The Jasiel Massacre was committed on March 20, 1946 by Ukrainian Insurgent Army partisans on Polish soldiers of the Border Protection troops and officers of the Citizens' Militia in Jasiel.

== Prelude ==

On 11 March, Jasiel had a large UPA presence, but it was possible to supply a Polish outpost located there. On 16 March, Second Lt. Wiesław Zebrzycki, leading his patrol out of Jasiel, was killed in UPA ambush. The situation was getting out of control as the UPA presence grew. On 17 March, commanders begun to ask for evacuation of Jasiel outpost as the UPA presence reached dangerous levels.

== Battle and Massacre ==

=== Battle ===

Before the massacre took place, a battle occurred between the UPA partisans and a Polish unit sent to rescue another unit stuck at Jasiel outpost. About 70 troops were sent to rescue 30 Polish soldiers in Jasiel. They reached it on 19 March. The Polish troops begun leaving on 20 March, but were ambushed by around 1,000 UPA partisans who opened heavy fire on them when Polish troops stopped in the village. They were ambushed by the UPA "Khrin" and "Myron" sotnias. The fighting lasted for an hour and Polish forces eventually ran out of ammunition. Unable to continue resistance, Polish soldiers were forced to surrender.
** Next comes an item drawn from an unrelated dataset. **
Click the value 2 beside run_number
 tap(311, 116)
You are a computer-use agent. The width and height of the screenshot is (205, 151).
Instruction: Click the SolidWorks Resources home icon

As a result, 2 Polish soldiers were killed, dozen were wounded and the rest were captured. However, 3 people, including 1 officer, managed to make their way to Czechoslovakia.

=== Massacre ===
The Polish defeat in battle resulted in many Polish soldiers being taken captive. UPA partisans released 20 soldiers, but executed the rest of them. This battle was among UPA's greatest successes.

The executions were carried out in two locations: the officers were killed near the forester’s lodge in Moszczaniec, while the noncommissioned officers and privates on a hill near Wisłok Górny. A witness, Private Paweł Sudnik, managed to escape: “They ordered everyone to lie face down in the snow. […] They threw the first soldier to the bottom of the pit, and one of them shot him in the back of the head, taking his life.”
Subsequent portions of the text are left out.